== Text shown
NVIDIA GeForce GTX 1050 And GTX 1050 Ti Review: Low Power, Low Price Pascal

Article Index

Overclocking, Power Consumption, Noise, and Temps

We also spent a little time overlcocking these custom GeForce GTX 1050 and 1050 Ti cards, to see what kind of additional performance they had left under their respective hoods. 

Unlike other Pascal-based graphics cards, the 1050 and 1050 Ti do not offer power target adjustments in tools like MSI Afterburner or EVGA Precision -- perhaps that will change with cards that have a supplemental power connector. So, to overclock the cards we had on hand, we simply cranked up the temperature target to its maximum and then we bumped up the GPU and memory clocks until the test system was no longer stable. We did not tweak fan speeds or voltages. Our goal was to find the maximum GPU clock for each card, without excessive tweaking, to give you all a realistic target and to see what temperatures looks like using the default profile. Of course, tweaking voltages and fan speeds would change the results (and potentially create more noise or lower temps), but since there are so many potential variables, we kept things simple and straightforward.
====
Please quote the graphics card review word for word, starting at "Overclocking, Power Consumption, Noise, and" and ending at "their respective hoods.".
== Data lines
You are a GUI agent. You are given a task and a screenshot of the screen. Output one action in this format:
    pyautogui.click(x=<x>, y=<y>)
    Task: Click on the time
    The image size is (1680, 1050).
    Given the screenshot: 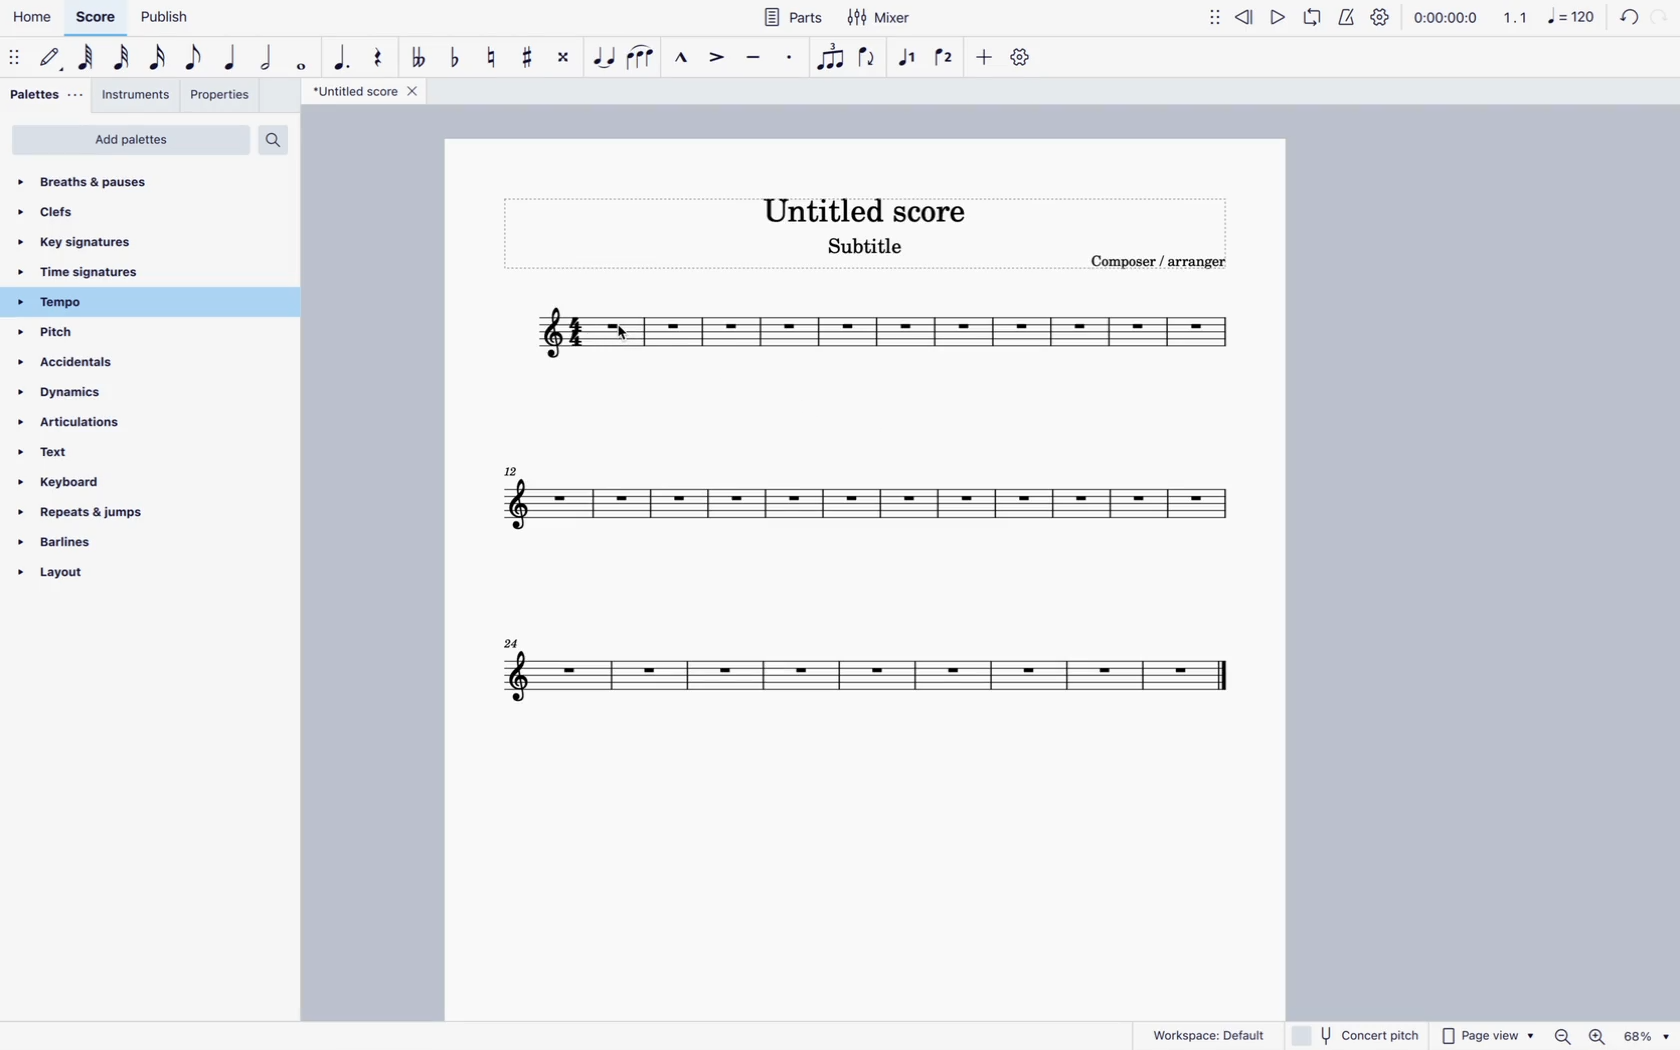 What is the action you would take?
    pyautogui.click(x=1446, y=18)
====
Result for this exercise:
Overclocking, Power Consumption, Noise, and Temps

We also spent a little time overlcocking these custom GeForce GTX 1050 and 1050 Ti cards, to see what kind of additional performance they had left under their respective hoods.